Ainda me sinto enojada com a notícia do menino de nove anos, a quem colegas da escola agrediram tão barbaramente que resultou na amputação de dois dedos da mão.
É
possível que a violência obscena que grassa nas redes, mais do que
impunemente, exaltada por turbas de milhares, milhões, de seguidores frementes
de raiva não tenha qualquer influência neste crescendo de horrores – violações
em grupo de adolescentes por adolescentes, publicadas no TikTok; agressões
filmadas e partilhadas como troféus; a agressão convertida em entretenimento –,
que sempre houve velhos do restelo contra o avançar do mundo, da rádio à
internet, e que a maldade intrínseca medra sozinha. É possível, mas não
acredito.
Se
é verdade que a natureza humana é complexa e sombria de mil e uma maneiras, a
eleição de Donald Trump como presidente da (ainda?) nação mais poderosa do
mundo democrático, a sua aceitação como símbolo de poder e mudança elevada, agora, à
idolatria, abriu a caixa de Pandora, animou-a, desencadeou um movimento de
subducção que ameaça a civilidade.

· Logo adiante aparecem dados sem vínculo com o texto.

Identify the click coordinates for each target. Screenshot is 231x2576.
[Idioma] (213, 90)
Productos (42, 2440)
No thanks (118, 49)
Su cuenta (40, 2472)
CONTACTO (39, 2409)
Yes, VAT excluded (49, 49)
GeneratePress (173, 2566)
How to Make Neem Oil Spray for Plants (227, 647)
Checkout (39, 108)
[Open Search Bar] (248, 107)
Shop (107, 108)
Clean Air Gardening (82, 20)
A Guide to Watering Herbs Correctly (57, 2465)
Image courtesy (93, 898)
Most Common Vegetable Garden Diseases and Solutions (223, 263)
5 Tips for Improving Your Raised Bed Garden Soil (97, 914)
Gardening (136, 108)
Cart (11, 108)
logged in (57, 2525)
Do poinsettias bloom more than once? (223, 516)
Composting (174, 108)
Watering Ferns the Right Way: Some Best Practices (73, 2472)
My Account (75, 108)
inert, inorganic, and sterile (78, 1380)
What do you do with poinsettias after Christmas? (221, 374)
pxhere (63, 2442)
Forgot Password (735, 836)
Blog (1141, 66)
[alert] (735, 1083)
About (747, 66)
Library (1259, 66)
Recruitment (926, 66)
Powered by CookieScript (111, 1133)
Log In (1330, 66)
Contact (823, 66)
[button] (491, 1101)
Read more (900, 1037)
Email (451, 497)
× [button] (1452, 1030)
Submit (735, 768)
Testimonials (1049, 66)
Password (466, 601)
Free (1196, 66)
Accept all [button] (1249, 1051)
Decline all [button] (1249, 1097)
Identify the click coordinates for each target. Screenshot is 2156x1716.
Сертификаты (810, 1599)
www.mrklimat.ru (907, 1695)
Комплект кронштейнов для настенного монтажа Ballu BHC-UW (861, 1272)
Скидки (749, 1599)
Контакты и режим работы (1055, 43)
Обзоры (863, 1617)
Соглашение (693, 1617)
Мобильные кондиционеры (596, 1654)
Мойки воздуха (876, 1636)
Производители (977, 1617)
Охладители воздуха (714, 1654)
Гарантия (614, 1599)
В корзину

Não é uma casualidade simplista, como se
Trump fosse, de repente, única e directamente responsável pela violência do
mundo, mas foi, evidentemente, um catalisador. A sua aprovação como chefe de Estado,
daqueles Estados, contribuiu para normalizar e legitimar a brutalidade,
primeiro, no discurso político, depois, na acção governativa. Trump ergueu um
exército de servos para quem o poder e o dinheiro estão acima de qualquer outro
valor, e qualquer meio é válido para lá chegar: insultar, perseguir, intimidar.
"Quiet, piggy" para calar uma jornalista, ou sugerir ameaças
de morte sobre um grupo de adversários políticos; atiçar, constantemente, a sua
matilha contra todos os que ousam desafiá-lo. Não é também isto que faz um ditador? Provavelmente, nem seria preciso perder tanto tempo a branquear os
ficheiros Epstein, deixando apenas o rastro de todos os inimigos: Donald Trump
tornou-se intocável.
Não
admira que Cristiano Ronaldo se tenha juntado à corte, acompanhando o dono
Mohammad bin Salman. Cristiano Ronaldo é um formidável atleta. Tem aquela
capacidade rara de converter críticas em metas, superando-se permanentemente;
depois disso, é outro homem deslumbrado por si próprio, pelo seu poder. A sua
associação a figuras autoritárias não é acidental, é o símbolo de um tempo onde
o poder pessoal, a riqueza e a impunidade parecem ter-se assumido como valores
supremos. E o poder desta gente sobrevive à custa dos que fazem da idolatria um
modo de vida. Como foi que disse Salvador Sobral, naquele concerto pelas vítimas
de Pedrogão Grande, na ressaca da vitória do festival Eurovisão? Pois. Com a
diferença, enorme diferença, de que Salvador Sobral estava – e suponho que
ainda – visceralmente consciente da farsa.
Devia
ser permitido adorar apenas os mortos.